Importantly, mitochondrial transfer and the rescue of EC in vitro and in vivo were blocked when MSC were themselves treated with rotenone. To determine the cause for this blockage, Ahmad et al examined the levels of various proteins known to be associated with mitochondrial intracellular transport. While Miro2, TRAK1, KHC, Myo19 were not affected by rotenone, Miro1 was decreased. An association between Miro1 levels and mitochondrial transfer was also observed when comparing different cell types with different mitochondrial transfer capacity. MSC, which are potent mitochondrial donors, expressed high levels of Miro1 as compared to lung epithelial cells (LA-4) and fibroblasts (3T3), which are poorer donors. To determine the significance of Miro1, Ahmad et al generated MSC in which Miro1 was knocked down (MSCmiroLo) and MSC in which Miro1 was overexpressed (MSCmiroHi). Compared to control MSC, the transfer of mitochondria by MSCmiroLo to injured EC was reduced. This reduction was not due to a decrease in TNT formation, but to decrease in mitochondrial motility through the nanotubules, which is consistent with Miro1's role in mitochondrial movement. The impaired transfer of mitochondria from MSCmiroLo also reduced the rescue potential from rotenone toxicity. Miro1 overexpression, in contrast, increased mitochondrial transfer. MSCmiroHi had an increased capacity in rescuing from rotenone-induced apoptosis, mitochondrial ROS levels, respiratory complex dysfunction, and ATP reduction.

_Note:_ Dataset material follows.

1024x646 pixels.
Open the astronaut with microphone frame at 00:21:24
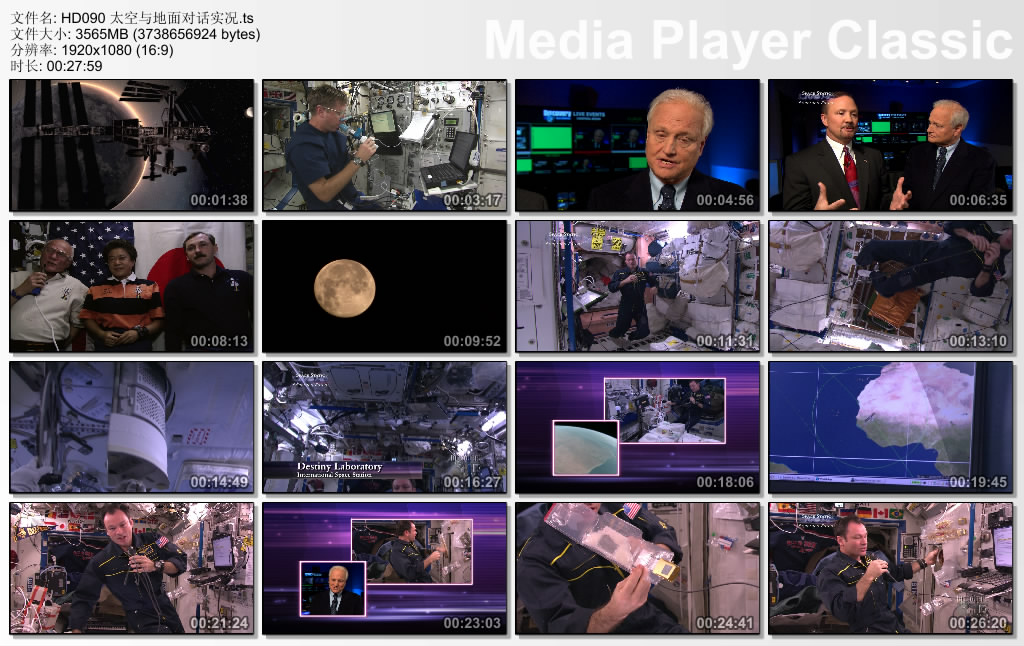tap(132, 569)
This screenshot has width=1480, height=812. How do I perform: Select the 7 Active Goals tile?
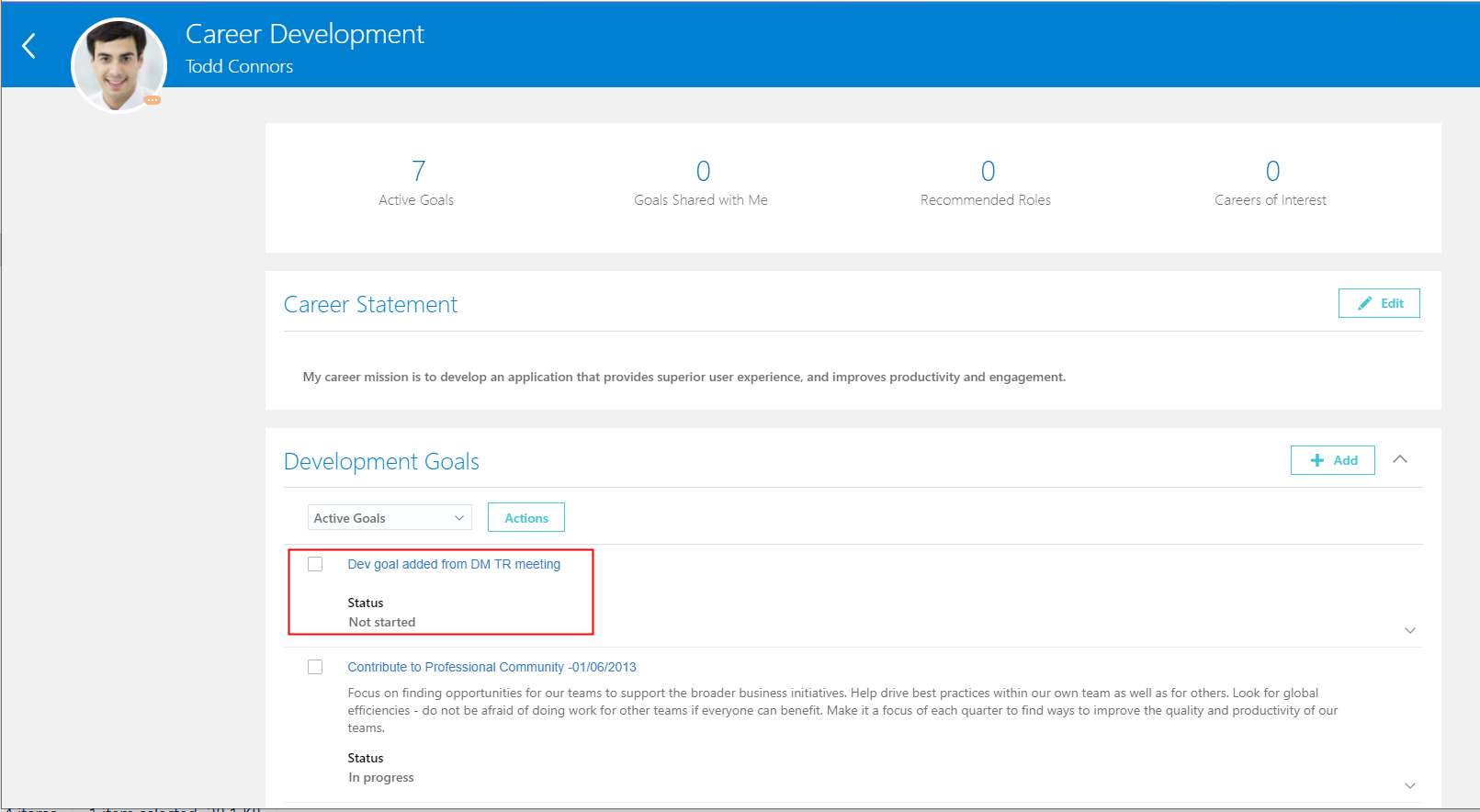click(417, 183)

To investigate the potential of mitochondrial transfer mediated by Miro1 in a more relevant pathologic arena, Ahmad et al also examined the rescuing potential of MSC in ovalbumin-induced allergic airway inflammation, an animal model for asthma. Similarly to the rotenone model, MSCmiroHi increased mitochondrial transfer efficiency to EC. MSCmiroHi were also more efficient than control in decreasing airway hyper-responsiveness, decreasing pro-inflammatory cytokines, and restoring ATP levels.

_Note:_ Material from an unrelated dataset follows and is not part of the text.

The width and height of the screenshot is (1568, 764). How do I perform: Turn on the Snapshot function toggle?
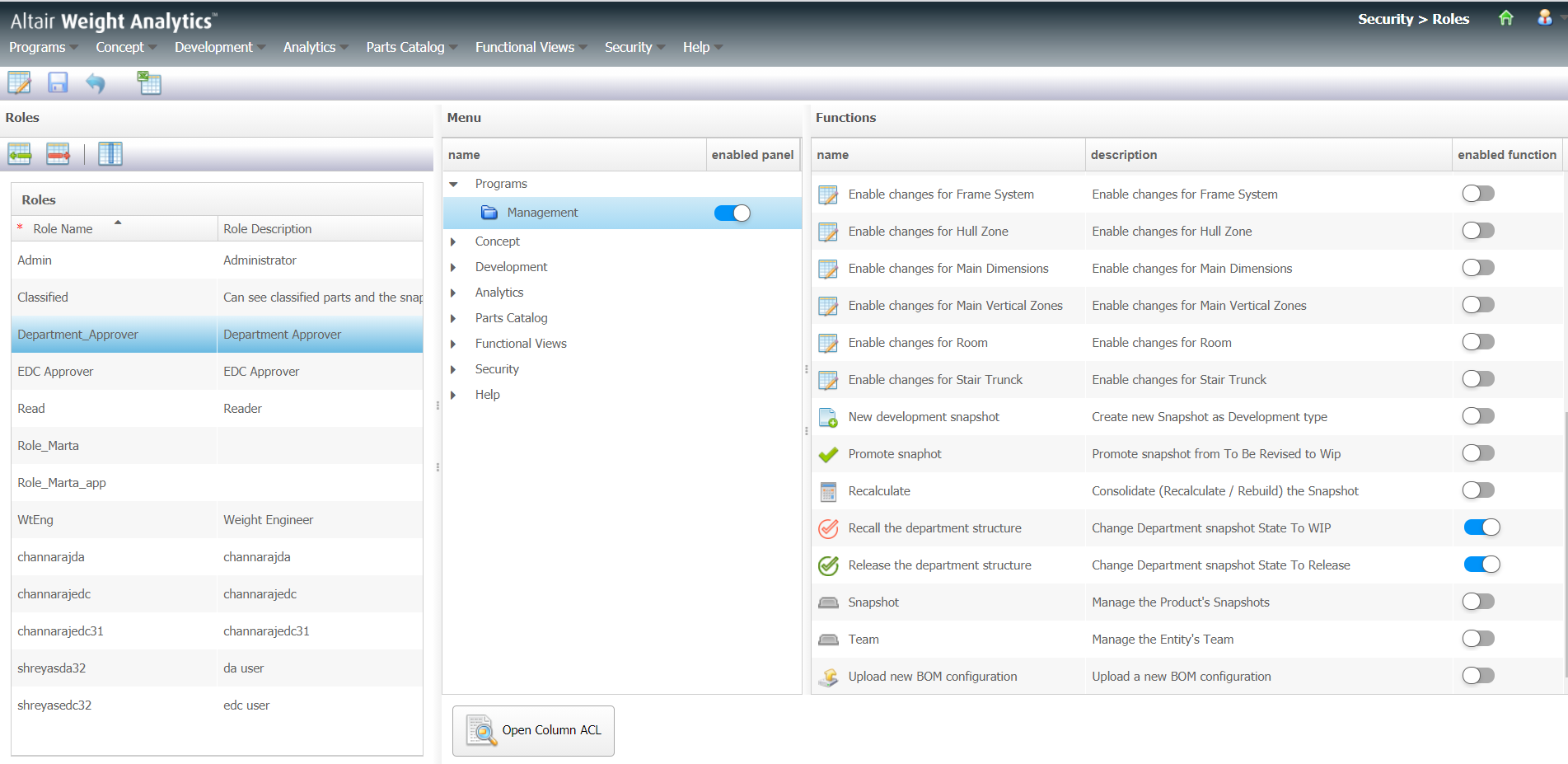pyautogui.click(x=1477, y=602)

To conclude, Ahmad et al have shown the involvement of Miro1 in the process of mitochondrial transfer (Fig 1). While the signaling pathways initiating mitochondrial transfer in the acceptor and donor cells remain elusive, the discovery of an essential downstream player may allow for the generation of robust experimental systems in which the missing components can be identified. Moreover, the observation that Miro1 overexpression in itself can increase mitochondrial transfer in different models of epithelial lung injury suggests Miro1 as a potential target for enhancing mitochondrial transfer capacity for therapeutic purposes.